Tenerife-based author Joe Cawley at his desk overlooking the Canary Islands coast

Living abroad was the inspiration for Joe Cawley’s travel memoirs, but ironically it was also one of the challenges he faced when trying to get them published. It was 1991 when Joe and his partner Joy decided to make the life-changing decision of emigrating to Tenerife, a sub-tropical island off the coast of Africa, to run a bar and restaurant in the sun. With many quirky clientele and strange incidents occurring, Joe took notes with the thought of one day putting them into a book.

After many energy-sapping years, they decided to sell up and focus on starting a family. Their first daughter, Molly Blue, was born in 2002. “With a young child at home, Joy made it clear that she was confiscating my passport so I couldn’t jet off to more foreign climes, literally leaving her holding the baby,” Joe laughs. “I needed to find a job closer to home, so I applied for the position of a local magazine editor.” In this role, Joe ran a book review column and so had contact with several publishers. “By this time I’d written the first three chapters of my book based on our bar experience, so I submitted it to around 25 publishers and 12 agents, all of whom rejected it, in many cases because I was not based in the UK. We didn’t want to move back so I made one last approach with a publisher who had sent me a book about the island of Majorca to review,” Joe says.

“As long as you have an internet connection, you can publish from anywhere.”
Joe Cawley

A second life

The publisher liked what she read and published the book, entitled More Ketchup Than Salsa, which went on to be voted the Best Travel Narrative of 2007 by the British Guild of Travel Writers. However, after four years, sales had declined and the book went out of print. “I didn’t want to let the book die after all of the work I’d put in, and I felt like I had more to tell in a second book,” Joe explains. “We wanted to stay on the island, so I was worried that I would face the same geographic challenges of finding a publisher. However, around this time Kindle had just launched in the UK and I was starting to see people like Rachel Abbott, who lived in Italy at the time, hitting the bestseller charts having independently published her book using Kindle Direct Publishing (KDP). I reached out to her and some other authors who were also doing well, and they were kind enough to offer me some advice.”
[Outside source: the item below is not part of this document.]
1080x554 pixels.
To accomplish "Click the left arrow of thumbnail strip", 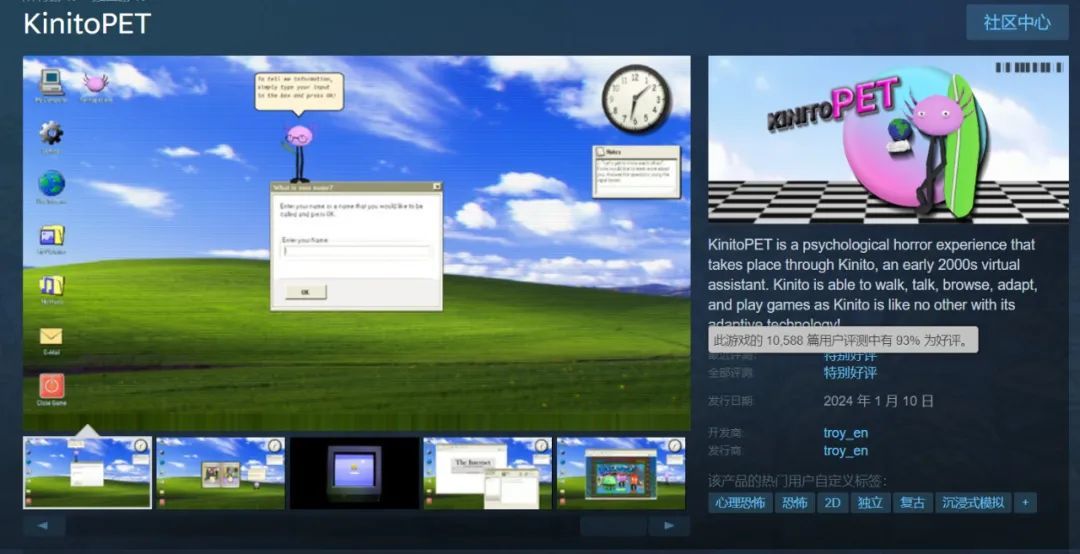I will [x=43, y=526].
As a result, Joe loaded it up on KDP and Createspace, Amazon’s independent publishing service for print books. “Within a few months, I was selling more copies than I ever had with my publisher and with much higher royalties.”
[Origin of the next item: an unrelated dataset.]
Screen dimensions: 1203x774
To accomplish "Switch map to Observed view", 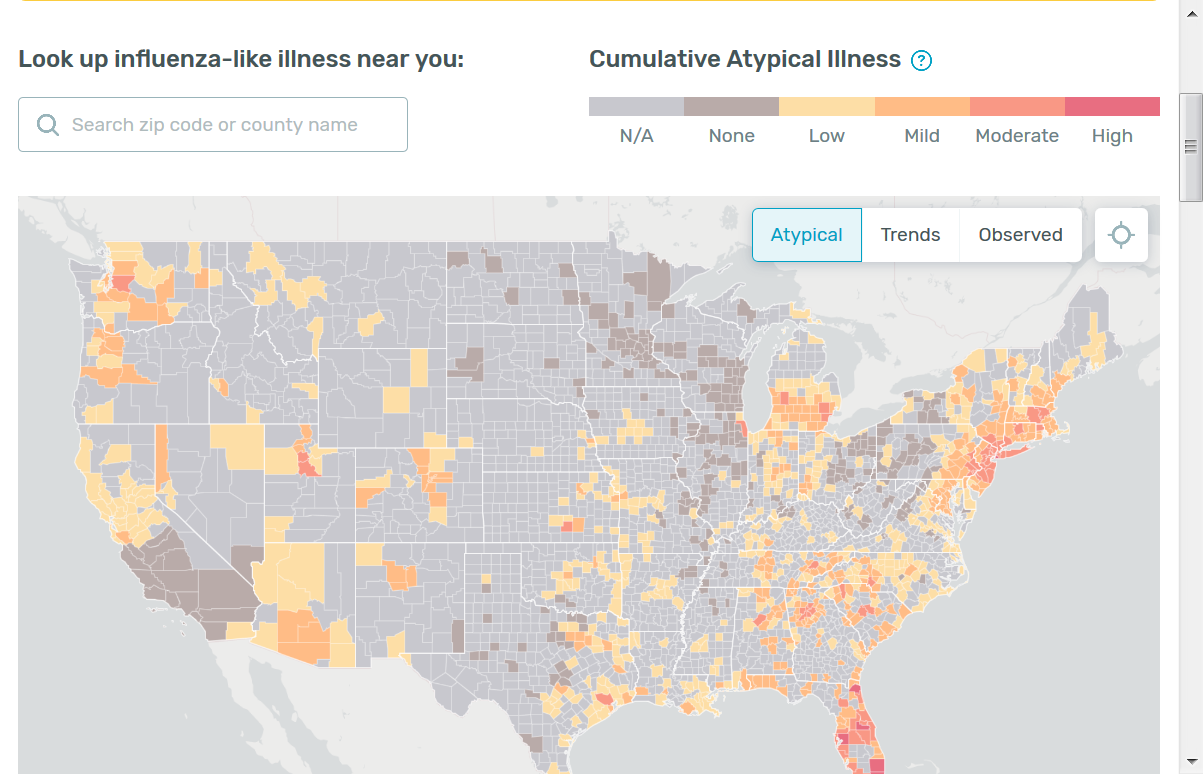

Indie publishing becomes plan A

Joe was so pleased with the success of his book, that KDP and Createspace were his first choice for publishing his sequel, Even More Ketchup Than Salsa: The Final Dollop. He is also partway through writing other books, which he will publish independently. “It comes down to better royalties, more creative freedom, more control and best of all, it’s more fun,” exclaims Joe. “I live in a very remote area, with goats for neighbours, but with KDP and Createspace, there are no restrictions to becoming a successful author. I have a handful of local spots where I like to write, including a surf bar on the beach, the palm-shaded plaza of my hillside village, and in a writing shed looking out over neighbouring islands. As long as you have an internet connection, you can publish from anywhere.”